[EXERCISE PROMPT]
Write out only the final part of the records below. It begins with the line that contains "Task: Open the 青海洪湖养护院项目 project link" and ends with the last line.

[DATASET RECORDS]
+ + +

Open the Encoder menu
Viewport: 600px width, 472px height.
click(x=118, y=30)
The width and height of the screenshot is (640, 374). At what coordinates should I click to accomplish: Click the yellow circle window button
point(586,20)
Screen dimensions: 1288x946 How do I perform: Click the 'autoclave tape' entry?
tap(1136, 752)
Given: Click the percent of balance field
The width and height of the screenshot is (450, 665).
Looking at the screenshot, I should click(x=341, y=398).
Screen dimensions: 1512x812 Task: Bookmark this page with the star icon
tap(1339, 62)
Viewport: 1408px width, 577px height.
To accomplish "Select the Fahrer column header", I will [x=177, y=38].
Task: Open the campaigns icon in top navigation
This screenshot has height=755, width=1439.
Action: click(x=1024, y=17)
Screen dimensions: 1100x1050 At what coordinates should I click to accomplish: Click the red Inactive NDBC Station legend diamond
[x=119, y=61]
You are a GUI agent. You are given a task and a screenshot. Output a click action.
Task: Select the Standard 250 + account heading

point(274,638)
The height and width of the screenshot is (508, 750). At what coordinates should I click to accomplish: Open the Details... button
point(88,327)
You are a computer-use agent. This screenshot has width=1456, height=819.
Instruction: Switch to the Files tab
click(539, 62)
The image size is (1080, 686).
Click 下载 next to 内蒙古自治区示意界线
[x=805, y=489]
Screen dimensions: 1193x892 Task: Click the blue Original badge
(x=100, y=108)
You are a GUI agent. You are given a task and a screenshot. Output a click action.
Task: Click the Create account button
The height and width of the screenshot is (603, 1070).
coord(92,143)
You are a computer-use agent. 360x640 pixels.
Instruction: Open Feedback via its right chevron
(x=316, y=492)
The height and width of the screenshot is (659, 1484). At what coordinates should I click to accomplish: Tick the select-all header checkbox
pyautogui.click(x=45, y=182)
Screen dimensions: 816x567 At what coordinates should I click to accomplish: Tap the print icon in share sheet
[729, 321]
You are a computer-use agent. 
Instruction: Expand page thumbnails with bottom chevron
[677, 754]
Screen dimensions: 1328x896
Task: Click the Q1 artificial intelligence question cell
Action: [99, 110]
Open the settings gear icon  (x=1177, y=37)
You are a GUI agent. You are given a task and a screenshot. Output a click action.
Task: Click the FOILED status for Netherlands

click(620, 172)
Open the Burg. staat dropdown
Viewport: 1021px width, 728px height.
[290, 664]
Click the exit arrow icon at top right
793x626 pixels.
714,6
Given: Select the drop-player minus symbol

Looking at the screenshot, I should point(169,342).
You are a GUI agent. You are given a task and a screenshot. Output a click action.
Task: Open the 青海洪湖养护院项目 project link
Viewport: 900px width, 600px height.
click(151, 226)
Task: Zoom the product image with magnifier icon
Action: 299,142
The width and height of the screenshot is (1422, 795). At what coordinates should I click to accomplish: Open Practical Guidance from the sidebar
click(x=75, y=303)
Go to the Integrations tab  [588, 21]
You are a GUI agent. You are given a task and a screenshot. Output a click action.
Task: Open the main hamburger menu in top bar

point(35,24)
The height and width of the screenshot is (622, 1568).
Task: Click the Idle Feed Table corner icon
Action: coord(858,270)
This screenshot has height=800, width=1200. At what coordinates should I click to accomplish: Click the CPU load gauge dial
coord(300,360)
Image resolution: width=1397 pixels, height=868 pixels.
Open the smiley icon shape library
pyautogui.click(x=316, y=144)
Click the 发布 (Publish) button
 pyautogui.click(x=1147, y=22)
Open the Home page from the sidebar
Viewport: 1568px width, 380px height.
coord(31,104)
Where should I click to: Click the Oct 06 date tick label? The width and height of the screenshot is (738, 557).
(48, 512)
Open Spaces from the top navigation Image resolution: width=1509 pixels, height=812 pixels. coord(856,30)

+ + +

[RESULT OF THE TASK]
Task: Open the 青海洪湖养护院项目 project link
Viewport: 900px width, 600px height.
click(151, 226)
Task: Zoom the product image with magnifier icon
Action: 299,142
The width and height of the screenshot is (1422, 795). At what coordinates should I click to accomplish: Open Practical Guidance from the sidebar
click(x=75, y=303)
Go to the Integrations tab  [588, 21]
You are a GUI agent. You are given a task and a screenshot. Output a click action.
Task: Open the main hamburger menu in top bar

point(35,24)
The height and width of the screenshot is (622, 1568).
Task: Click the Idle Feed Table corner icon
Action: coord(858,270)
This screenshot has height=800, width=1200. At what coordinates should I click to accomplish: Click the CPU load gauge dial
coord(300,360)
Image resolution: width=1397 pixels, height=868 pixels.
Open the smiley icon shape library
pyautogui.click(x=316, y=144)
Click the 发布 (Publish) button
 pyautogui.click(x=1147, y=22)
Open the Home page from the sidebar
Viewport: 1568px width, 380px height.
coord(31,104)
Where should I click to: Click the Oct 06 date tick label? The width and height of the screenshot is (738, 557).
(48, 512)
Open Spaces from the top navigation Image resolution: width=1509 pixels, height=812 pixels. coord(856,30)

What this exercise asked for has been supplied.